Decision-making is increasingly guided by the integration of Multi-Criteria Decision-Making (MCDM) and Machine Learning (ML) approaches. Despite their complementary strengths, the literature lacks clarity on which forms of integration exist, what contributions they offer, and how to determine the most effective form for a given decision problem. This study systematically investigates integration modes through a methodology that combines a literature review, expert judgment, and statistical analyses. It develops a novel categorization of integration modes based on methodological characteristics, resulting in five distinct modes: sequential approaches (ML → MCDM and MCDM → ML), hybrid integration (MCDM + ML), and performance comparison approaches, including ML vs. MCDM and ML vs.
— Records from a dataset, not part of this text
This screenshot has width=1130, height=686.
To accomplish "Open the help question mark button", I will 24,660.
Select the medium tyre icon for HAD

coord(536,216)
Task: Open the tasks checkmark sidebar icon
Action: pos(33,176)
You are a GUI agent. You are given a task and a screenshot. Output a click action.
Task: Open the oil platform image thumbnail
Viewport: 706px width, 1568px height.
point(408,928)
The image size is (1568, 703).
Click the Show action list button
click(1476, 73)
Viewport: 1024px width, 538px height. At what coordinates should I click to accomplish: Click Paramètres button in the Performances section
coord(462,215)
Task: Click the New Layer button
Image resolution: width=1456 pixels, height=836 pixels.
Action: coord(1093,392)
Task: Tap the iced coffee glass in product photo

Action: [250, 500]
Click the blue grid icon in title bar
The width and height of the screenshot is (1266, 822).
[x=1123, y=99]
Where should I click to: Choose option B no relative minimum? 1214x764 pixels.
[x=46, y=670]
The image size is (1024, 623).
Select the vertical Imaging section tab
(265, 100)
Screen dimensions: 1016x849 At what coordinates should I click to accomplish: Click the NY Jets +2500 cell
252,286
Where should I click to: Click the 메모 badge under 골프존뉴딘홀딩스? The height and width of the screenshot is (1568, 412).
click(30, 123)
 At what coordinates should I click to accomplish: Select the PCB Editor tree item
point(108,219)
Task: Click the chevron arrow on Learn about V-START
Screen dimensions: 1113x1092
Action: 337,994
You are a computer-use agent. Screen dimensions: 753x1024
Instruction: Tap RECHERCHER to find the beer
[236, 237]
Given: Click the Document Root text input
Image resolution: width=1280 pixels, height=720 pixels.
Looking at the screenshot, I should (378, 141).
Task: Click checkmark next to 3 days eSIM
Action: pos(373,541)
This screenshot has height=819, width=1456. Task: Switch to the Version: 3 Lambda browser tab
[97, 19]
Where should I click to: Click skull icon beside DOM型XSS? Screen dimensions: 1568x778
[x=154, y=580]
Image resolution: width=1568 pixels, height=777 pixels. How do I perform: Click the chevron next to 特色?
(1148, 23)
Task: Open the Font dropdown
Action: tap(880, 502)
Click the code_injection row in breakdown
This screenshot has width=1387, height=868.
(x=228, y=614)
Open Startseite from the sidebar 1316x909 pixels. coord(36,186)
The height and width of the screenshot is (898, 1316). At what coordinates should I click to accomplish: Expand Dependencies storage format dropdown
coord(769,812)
ML evaluated through MCDM. In addition, new evaluation criteria are introduced to ensure rigor, comparability, and reliability in assessing integration forms. By applying correspondence, cluster, and discriminant analyses, the study reveals distinctive patterns, relationships, and gaps across integration modes. The primary outcome is a novel evidence-based framework designed to guide researchers and practitioners in selecting the appropriate integration modes based on problem characteristics, methodological requirements, and application context. The findings reveal that sequential approaches (ML → MCDM and MCDM → ML) are most appropriate when efficiency, structured decision workflows, bias reduction, minimal human intervention, and the management of complex multi-variable decision problems are key objectives. Hybrid integration (MCDM + ML) is better suited to dynamic and data-rich environments that require flexibility, continuous adaptation, and a high level of automation. Performance comparison approaches are most appropriate for validation-oriented studies that evaluate outputs (MCDM[ML vs. ML]) and benchmark alternative methods (ML vs. MCDM), thereby supporting reliable method selection. Furthermore, the study underscores the predominance of integration modes that combine value-based MCDM methods with classification-based ML algorithms, particularly for enhancing interpretability. Environmental science and healthcare emerge as leading domains of adoption, primarily due to their high data complexity and the need to balance diverse, multi-criteria stakeholder requirements.